For once, the weatherman was spot on. The maximum temperature on Thursday was 38.5 degrees Celsius — a degree less than what is considered normal at this time of the year. “At 2 pm, it was not as hot as it usually is. So, we all went to vote after lunch. Had it been a scorching day, my family and I would have thought twice before going out to vote,” said AK Bhatia, resident of C Block Janakpuri. The day also started on a cool note of 24.8° C.
Political analysts, however, believe that new entrant Bahujan Samaj Party was also a factor, as was the anxiety over the economic slump. Sanjay Kumar, fellow, CSDS, said: “The presence of multiple parties in polls contributes to turnout. If a new party that has sectional appeal – whether caste or region, like BSP does — enters, it makes an extra effort to mobilise voters.” BSP’s voteshare in Delhi has grown since the 2004 Lok Sabha polls. In 2004, it polled 2.5 per cent votes; by the 2008 Assembly polls it accounted for 14 per cent votes.

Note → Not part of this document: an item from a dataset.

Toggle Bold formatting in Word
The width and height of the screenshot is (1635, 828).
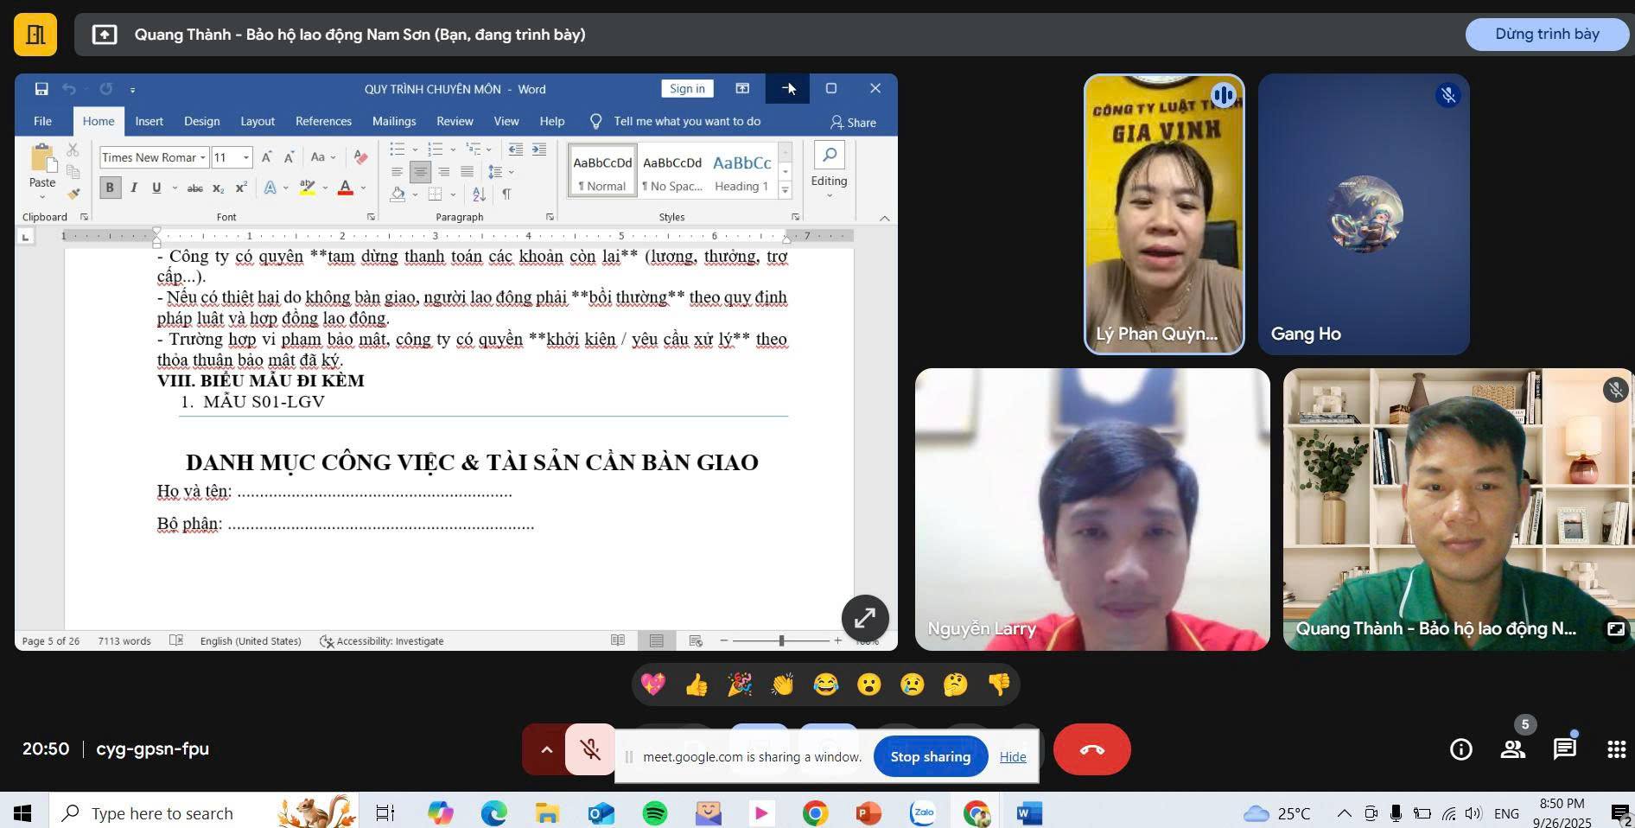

Political leaders, however, have a different take. They said that whenever aggressive polling takes place, the voter usually has an agenda on his mind. “One of the reasons could be the economic slump and the resultant anxiety over employment. People want a strong government at the helm that can take care of the economy,” said Jai Prakash Aggarwal, Congress’s Northeast Delhi candidate.
BJP’s New Delhi candidate Vijay Goel, however, felt that this was a mode of protest for Delhiites. “People don’t want to participate in protests on the street. They let their opinion be known through online petitions and their votes,” he said.
Officials said Delhiites were in the habit of going on vacation whenever they got an extended weekend. “Keeping that in mind, we had requested the Election Commission to schedule polling in Delhi either on a Wednesday or a Thursday. The Commission accepted our request,” Chief Electoral Officer Satbir Silas Bedi said.
Many feel Mumbai’s poor turnout at the polls on April 30 spurred Delhiites to vote. “Two days before polling, we took out a candle-lit march called ‘Delhi Lead the Way — Go Vote’. Delhiites are generally more politically aware because of the composite culture and better level of interaction among residents,” said Uttam Prakash, who led a campaign called Respect Your Vote.